Cleaning up Crime scenes

How would one go about getting a job cleaning up crime scenes? Do you have to take classes, or can any Joe pick up a sponge and go brain scraping?

A professional crime scene cleaner company. (With a phone number on the page if you want to find out how to join the company.)

Details of some of the hazards and requirements on the job here. (via Chicago Tribune.)

Interesting reading.

Oh and yes, I do think training would be mandatory.

It sounds to me as though they are just a cleaning agency who has no qualms about dealing with potentially “icky” stuff. Doesn’t say that they have any special equipment/training. They “are dedicated to assisting law enforcement, public service agencies, and property owners/managers in restoring property that has been contaminated as a result of crime, disaster or misuse.” But I think the emphasis is on the last, since in my (very limited) experience, the police didn’t particularly care about cleaning up the scene, they just took the body, closed the place up and left.
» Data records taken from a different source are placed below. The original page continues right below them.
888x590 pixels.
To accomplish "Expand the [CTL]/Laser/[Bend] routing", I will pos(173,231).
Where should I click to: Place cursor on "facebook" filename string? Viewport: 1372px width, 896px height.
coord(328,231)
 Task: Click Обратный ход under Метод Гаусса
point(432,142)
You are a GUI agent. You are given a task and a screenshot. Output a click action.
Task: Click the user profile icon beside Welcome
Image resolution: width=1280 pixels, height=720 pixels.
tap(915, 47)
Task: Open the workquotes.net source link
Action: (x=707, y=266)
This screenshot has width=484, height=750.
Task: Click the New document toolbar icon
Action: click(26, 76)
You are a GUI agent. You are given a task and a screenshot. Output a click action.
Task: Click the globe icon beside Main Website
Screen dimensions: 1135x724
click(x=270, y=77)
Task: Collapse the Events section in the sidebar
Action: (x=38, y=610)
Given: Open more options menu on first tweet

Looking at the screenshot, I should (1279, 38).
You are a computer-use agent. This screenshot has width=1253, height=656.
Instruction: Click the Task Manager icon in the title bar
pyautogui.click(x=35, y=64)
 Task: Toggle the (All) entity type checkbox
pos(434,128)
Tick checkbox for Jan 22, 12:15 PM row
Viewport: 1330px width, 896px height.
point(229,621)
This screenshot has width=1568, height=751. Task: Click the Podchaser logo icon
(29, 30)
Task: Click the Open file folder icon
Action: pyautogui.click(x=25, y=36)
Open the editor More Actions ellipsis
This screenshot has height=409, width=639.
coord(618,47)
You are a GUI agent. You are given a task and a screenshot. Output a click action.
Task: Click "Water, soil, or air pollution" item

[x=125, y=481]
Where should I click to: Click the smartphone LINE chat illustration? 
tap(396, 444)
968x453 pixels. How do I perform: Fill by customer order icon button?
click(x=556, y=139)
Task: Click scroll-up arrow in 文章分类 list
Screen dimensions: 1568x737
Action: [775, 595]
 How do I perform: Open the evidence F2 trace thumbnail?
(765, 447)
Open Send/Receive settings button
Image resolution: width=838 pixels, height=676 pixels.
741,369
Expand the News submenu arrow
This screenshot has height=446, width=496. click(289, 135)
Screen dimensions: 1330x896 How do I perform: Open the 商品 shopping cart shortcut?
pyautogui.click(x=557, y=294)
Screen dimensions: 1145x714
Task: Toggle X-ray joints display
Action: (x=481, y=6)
Duplicate thread,** Ender_Will**.

bump

Well check out the movie Curdled , one of Quentin Tarantino’s nutty films…

It’s all about the OP

=This American Life the National public radio show had a story on crime scene cleaners. It’s worth a listen (The whole archive is worth a listen, but this one is an especially interesting one. Requires Real player.
July 7, 2000
Episode 164

And yet another NPR recommendation, the Todd Mundt show will be broadcasting an interview with a crime scene cleaner on Monday the 17th.